Splitting a full name into first and last names is an unsolvable problem because names are really, really complicated. As a result, my model, which represents authors and other contributors to a book, includes both name
and filingName
fields, where filingName
should usually be "Last, First" (for Western names).
However, as a convenience for my users, I'd like to have my app make a reasonable guess at the filing name when the user fills in the regular name. The user can edit the filing name if the guess is wrong, of course, but if I guess right, I'll have saved them some time. Currently I'm simply assuming the last space-separated "word" is the last name and moving it to the front with a comma:
NSMutableArray * parts = [self.name componentsSeparatedByCharactersInSet:NSCharacterSet.whitespaceCharacterSet].mutableCopy;
if(parts.count < 2) {
return self.name;
}
NSString * lastName = parts.lastObject;
[parts removeLastObject];
return [NSString stringWithFormat:@"%@, %@", lastName, [parts componentsJoinedByString:@" "]];
I can immediately think of one case where this will lead me astray: suffixes like "Jr". But I'm sure there are many others. Are there any good resources explaining common naming caveats, or good examples of code tackling this problem, that I can use to improve my heuristic? I'm using Objective-C on the Mac (in case there's some obscure corner of a framework that could help me), but I'm willing to learn from code written in any language.

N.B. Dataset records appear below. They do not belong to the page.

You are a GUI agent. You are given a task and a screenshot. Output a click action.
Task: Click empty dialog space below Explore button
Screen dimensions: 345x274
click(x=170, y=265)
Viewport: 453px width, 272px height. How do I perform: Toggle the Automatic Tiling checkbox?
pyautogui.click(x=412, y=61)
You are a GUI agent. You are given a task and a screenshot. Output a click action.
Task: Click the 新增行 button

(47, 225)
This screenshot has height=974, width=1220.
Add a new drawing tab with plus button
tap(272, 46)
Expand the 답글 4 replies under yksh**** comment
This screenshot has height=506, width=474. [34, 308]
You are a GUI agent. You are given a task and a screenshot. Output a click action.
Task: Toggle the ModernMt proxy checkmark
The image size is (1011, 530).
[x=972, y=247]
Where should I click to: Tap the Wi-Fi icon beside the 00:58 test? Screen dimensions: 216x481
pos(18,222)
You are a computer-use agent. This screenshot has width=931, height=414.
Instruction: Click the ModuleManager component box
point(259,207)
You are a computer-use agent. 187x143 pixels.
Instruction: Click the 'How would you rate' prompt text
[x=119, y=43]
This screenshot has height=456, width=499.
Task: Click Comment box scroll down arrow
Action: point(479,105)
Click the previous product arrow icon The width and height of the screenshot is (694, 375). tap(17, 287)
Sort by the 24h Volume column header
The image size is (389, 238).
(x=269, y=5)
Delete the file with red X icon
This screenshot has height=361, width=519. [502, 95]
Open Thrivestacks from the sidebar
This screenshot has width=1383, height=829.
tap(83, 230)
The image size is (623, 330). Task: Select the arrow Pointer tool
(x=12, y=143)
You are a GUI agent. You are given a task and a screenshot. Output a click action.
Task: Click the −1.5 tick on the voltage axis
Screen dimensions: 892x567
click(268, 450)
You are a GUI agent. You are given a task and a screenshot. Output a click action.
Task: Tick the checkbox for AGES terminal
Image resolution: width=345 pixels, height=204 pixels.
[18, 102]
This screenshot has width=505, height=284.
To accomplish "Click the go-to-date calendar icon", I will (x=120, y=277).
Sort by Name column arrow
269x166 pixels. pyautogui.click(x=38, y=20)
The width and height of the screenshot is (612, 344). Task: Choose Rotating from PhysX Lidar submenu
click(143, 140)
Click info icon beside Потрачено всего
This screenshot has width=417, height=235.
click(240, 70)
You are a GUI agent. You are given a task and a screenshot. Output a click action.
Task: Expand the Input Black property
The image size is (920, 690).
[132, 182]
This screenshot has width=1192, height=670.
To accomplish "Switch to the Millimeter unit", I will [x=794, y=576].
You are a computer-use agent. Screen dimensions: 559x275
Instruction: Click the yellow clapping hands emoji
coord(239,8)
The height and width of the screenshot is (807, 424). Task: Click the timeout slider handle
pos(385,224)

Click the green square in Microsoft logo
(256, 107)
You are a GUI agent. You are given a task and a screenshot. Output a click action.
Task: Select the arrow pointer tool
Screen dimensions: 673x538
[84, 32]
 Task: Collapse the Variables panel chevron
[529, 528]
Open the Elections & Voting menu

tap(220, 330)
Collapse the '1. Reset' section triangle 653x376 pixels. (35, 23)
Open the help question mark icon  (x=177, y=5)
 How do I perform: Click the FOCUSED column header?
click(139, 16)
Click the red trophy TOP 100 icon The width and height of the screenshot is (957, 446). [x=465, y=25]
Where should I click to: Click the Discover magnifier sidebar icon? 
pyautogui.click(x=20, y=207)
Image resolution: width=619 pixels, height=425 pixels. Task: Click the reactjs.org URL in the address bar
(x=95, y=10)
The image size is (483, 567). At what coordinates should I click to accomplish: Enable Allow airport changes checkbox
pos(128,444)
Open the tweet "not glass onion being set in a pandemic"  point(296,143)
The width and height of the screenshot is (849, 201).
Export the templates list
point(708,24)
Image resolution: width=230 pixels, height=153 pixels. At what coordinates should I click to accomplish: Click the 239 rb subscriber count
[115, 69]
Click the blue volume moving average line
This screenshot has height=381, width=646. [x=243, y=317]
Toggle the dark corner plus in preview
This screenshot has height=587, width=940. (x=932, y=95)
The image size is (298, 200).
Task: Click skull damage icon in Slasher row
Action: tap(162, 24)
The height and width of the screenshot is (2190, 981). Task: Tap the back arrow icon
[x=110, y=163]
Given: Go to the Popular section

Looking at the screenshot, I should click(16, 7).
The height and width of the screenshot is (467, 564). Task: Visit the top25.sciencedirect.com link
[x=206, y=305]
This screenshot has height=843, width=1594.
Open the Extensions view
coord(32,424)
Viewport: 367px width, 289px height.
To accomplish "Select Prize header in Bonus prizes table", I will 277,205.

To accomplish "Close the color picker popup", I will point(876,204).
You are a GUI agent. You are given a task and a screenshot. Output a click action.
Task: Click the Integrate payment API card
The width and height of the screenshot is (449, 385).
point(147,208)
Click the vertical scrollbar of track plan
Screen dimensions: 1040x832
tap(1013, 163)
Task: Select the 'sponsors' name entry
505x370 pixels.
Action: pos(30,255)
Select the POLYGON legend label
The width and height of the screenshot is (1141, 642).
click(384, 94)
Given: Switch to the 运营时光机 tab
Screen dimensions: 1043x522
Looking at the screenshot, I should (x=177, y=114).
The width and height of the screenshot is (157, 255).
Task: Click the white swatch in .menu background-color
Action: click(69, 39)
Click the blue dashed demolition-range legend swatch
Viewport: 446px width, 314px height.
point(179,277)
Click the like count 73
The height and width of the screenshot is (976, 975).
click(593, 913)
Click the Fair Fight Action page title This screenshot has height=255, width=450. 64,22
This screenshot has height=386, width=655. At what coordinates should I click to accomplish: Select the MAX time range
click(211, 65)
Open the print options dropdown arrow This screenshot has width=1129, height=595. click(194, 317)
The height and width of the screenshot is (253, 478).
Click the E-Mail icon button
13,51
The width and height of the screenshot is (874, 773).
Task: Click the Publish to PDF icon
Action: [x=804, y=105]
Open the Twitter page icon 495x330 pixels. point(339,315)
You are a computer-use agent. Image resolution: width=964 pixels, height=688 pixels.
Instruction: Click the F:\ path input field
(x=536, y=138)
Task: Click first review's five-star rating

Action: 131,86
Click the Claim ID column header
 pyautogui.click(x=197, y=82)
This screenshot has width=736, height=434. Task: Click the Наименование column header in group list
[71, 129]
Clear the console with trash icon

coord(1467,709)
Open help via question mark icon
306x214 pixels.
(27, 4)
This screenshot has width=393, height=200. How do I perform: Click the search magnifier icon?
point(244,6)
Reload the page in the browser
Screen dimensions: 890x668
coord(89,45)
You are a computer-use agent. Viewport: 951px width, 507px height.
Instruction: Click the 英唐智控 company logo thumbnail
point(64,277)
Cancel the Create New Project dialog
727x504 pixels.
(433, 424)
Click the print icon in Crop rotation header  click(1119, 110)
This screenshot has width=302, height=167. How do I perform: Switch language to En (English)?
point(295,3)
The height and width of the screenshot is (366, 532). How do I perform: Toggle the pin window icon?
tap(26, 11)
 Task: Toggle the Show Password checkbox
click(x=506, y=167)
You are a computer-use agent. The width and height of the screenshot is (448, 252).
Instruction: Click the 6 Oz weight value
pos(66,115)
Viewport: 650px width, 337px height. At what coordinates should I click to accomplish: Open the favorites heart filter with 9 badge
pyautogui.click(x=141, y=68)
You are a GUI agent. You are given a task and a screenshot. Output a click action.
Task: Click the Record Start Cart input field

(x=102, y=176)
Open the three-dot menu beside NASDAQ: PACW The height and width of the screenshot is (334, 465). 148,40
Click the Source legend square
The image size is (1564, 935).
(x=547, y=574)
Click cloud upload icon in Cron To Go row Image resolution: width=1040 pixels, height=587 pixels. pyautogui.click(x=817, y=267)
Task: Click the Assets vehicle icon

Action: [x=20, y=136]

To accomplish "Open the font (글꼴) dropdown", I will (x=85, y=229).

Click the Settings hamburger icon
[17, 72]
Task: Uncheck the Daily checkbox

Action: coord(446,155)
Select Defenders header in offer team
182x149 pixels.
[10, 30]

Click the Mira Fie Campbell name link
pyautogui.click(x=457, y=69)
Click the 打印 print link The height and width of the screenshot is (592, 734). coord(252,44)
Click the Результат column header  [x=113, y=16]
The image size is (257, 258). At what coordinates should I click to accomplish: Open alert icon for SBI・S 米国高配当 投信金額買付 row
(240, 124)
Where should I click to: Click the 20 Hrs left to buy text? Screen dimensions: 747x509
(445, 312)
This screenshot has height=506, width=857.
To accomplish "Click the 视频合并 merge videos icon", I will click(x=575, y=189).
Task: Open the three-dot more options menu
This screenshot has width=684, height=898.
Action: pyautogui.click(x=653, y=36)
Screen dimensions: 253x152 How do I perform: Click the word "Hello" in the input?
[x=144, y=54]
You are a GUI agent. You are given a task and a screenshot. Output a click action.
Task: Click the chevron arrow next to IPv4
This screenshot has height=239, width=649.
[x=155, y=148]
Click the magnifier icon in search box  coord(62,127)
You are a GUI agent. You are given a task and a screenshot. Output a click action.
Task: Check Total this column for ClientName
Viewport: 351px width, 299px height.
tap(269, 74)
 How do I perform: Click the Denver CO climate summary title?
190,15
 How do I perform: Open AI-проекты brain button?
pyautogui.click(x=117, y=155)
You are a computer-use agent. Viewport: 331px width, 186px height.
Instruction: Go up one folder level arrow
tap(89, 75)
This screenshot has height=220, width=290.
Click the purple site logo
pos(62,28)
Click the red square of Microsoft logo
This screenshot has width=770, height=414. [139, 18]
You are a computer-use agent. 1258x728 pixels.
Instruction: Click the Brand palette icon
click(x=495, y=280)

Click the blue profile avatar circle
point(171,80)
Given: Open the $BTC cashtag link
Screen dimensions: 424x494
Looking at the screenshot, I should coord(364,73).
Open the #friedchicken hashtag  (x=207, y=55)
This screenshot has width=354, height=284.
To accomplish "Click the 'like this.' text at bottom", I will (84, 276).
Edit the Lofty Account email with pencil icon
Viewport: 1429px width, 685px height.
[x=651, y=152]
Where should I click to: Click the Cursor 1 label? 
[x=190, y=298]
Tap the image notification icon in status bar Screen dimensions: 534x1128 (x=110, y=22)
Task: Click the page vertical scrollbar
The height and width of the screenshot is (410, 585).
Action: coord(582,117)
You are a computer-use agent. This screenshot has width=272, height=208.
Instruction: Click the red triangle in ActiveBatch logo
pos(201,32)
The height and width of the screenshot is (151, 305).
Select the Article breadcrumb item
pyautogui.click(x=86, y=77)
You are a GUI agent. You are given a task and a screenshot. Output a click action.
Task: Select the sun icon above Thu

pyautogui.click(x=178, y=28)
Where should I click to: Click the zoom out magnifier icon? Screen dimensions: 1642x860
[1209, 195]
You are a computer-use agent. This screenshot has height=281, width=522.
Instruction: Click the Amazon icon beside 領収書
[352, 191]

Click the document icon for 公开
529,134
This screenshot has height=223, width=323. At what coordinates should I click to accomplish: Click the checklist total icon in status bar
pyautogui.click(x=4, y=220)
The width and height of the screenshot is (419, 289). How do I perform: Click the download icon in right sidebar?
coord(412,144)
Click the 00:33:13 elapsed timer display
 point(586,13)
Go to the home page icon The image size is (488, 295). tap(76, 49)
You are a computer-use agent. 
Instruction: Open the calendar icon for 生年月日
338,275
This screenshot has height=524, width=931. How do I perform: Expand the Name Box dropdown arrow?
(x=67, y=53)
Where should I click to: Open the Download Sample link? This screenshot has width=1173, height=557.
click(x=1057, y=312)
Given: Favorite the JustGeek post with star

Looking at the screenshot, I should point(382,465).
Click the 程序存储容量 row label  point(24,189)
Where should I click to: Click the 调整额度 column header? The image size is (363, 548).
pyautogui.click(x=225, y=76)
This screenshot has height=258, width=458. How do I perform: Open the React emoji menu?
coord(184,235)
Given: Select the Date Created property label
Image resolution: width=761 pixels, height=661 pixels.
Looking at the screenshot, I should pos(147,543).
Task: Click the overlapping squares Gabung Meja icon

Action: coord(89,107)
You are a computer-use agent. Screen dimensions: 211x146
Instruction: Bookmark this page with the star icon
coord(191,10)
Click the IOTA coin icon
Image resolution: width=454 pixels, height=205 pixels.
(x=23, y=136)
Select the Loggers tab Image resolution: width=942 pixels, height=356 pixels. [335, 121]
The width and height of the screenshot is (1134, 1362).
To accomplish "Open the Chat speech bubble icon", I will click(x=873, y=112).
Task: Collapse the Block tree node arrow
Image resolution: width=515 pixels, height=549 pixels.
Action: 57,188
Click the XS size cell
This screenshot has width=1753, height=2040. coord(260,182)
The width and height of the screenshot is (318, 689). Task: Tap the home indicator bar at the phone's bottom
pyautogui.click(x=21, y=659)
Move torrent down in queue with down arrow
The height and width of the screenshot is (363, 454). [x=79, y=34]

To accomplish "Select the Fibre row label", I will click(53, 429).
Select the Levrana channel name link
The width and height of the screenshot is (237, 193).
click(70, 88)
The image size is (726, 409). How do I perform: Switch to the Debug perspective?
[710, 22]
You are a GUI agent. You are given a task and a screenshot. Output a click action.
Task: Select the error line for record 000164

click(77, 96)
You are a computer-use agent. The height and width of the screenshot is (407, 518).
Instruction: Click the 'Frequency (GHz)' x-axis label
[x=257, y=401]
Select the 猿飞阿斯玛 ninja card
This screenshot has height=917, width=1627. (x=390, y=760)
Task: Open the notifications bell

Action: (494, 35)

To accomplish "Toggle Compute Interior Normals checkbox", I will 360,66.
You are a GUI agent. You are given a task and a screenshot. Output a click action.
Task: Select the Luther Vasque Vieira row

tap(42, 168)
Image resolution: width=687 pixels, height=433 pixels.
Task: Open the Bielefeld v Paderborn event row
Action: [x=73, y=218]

This sort of question has been asked before, but most answers either focus on the mechanics of splitting apart a string, or devolve into "design your model differently". I am designing my model differently; I'm just looking to let the computer do most of my users' work for them.
As I said earlier, this code is mainly handling the names of authors and other contributors to books. Some of the specific ramifications of that include:
- There should only be one name in
name
, because I support attaching multiple authors to a book. - Most names will not have titles, but professional titles like "Dr." could show up. Ideally these would be discarded, not treated as part of the first name.
- The names will usually be of people, but could sometimes be of organizations. I'm perfectly willing to risk mangling organization names to get better person name handling.
- I expect I will mostly be handling European names, although detecting the orthography of the name should not be difficult.
- The code should not be particularly sensitive to the user's locale.